Aristotle on Fulfillment

by Peter Saint-Andre

2023-06-01

The more deeply I ponder Aristotle's conception of eudaimonia (usually translated as "happiness" or more recently sometimes as "flourishing"), the more radical it seems.

For instance, we are perfectly comfortable saying things like "that basil plant is much happier since we moved it to the windowsill" or "their daughter is really flourishing in her new school"; by contrast, Aristotle refused to attribute eudaimonia to plants or animals or even to children.

Why?

Well, it's complicated, but to simplify matters somewhat I'll say that it's bound up with his views on actualizing potential (or activating capacities) and what it means to achieve fulfillment, since he sees important differences here between humans and non-human animals, and between mature and immature humans.

The first level of fulfillment for a living being consists of the natural capacities to engage in the activities that comprise the way of life for beings of that kind (e.g., the power of sight, which is made possible by having eyes). The second level of fulfillment consists of activating and exercising those capacities (e.g., actually using the eyes to see). In his works on zoology, Aristotle calls the biological affordances for action (e.g., eyes or hands) organs, and in Greek organ means tool; thus the second level of fulfillment consists in a being's using its natural tools for living.

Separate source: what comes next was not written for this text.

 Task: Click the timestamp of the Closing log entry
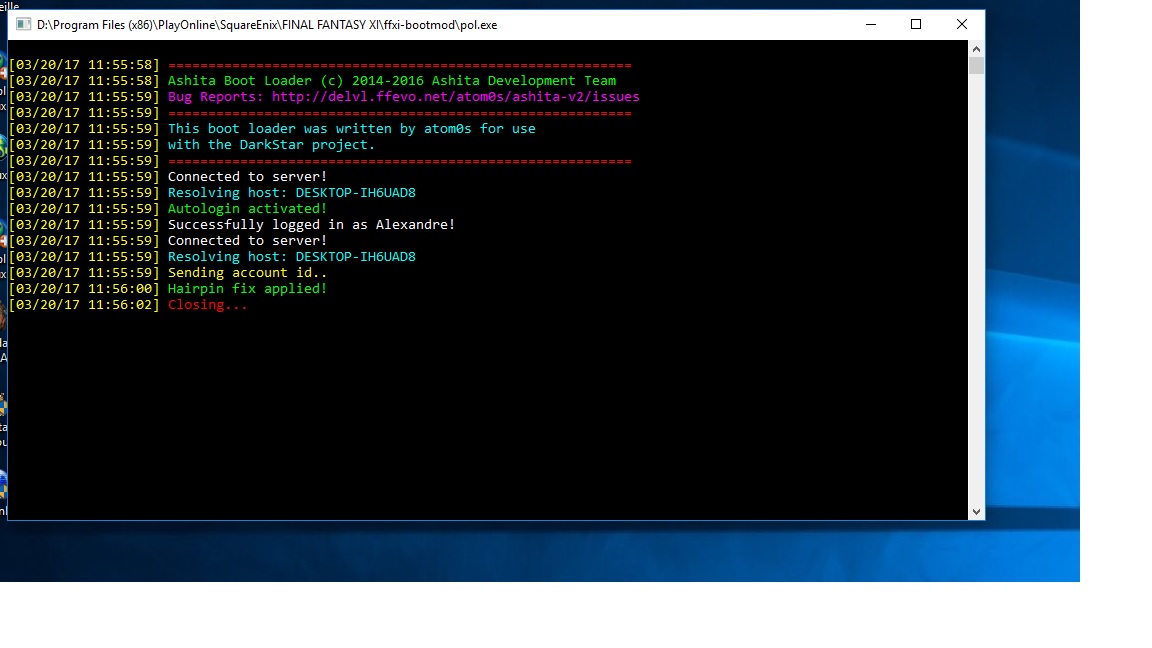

Life is more sophisticated for human beings because we have what Aristotle calls a kind of second nature: our character. It's true that further levels of fulfillment are open to human beings because we possess further powers such as reason, speech, imagination, culture, social learning, forethought, planning, goals, purposes, and deliberation. But those powers are volitional: human fulfillment is a matter of choice, commitment, and deliberate self-development.

Here again Aristotle focuses on two varieties of fulfillment: capacities and their activation. Thus the third level of fulfillment consists of the acquired dispositions that comprise the virtues of thought and character, and the fourth level consists of the active application of those virtues to the practices of living well, i.e., reliably choosing to act and feel in ways that are beautifully right in the many and various situations that one faces in life. It is this fourth level of fulfillment that Aristotle refers to as eudaimonia: not merely living, but living well.

Although a non-human animal can objectively flourish and experience some of the simpler pleasures of existence, according to Aristotle it does not achieve the highest level of fulfillment because its psyche is not suffused with (to put it briefly) thought and purpose and meaning. Similarly, although a child is on the way to being capable of the highest level of fulfillment, completely activating that capacity takes many years of learning, practice, reflection, and the kinds of choices and commitments that build up the mature self as the achievement of a lifetime.

Even this condensed summary indicates that the biological and anthropological foundations of Aristotle's conception of eudaimonia establish a meaning that goes far deeper than our superficial notion of happiness as positive feeling, subjective well-being, or utilitarian pleasure. We moderns think we know it all, but old Aristotle still has a great deal to teach us about human fulfillment.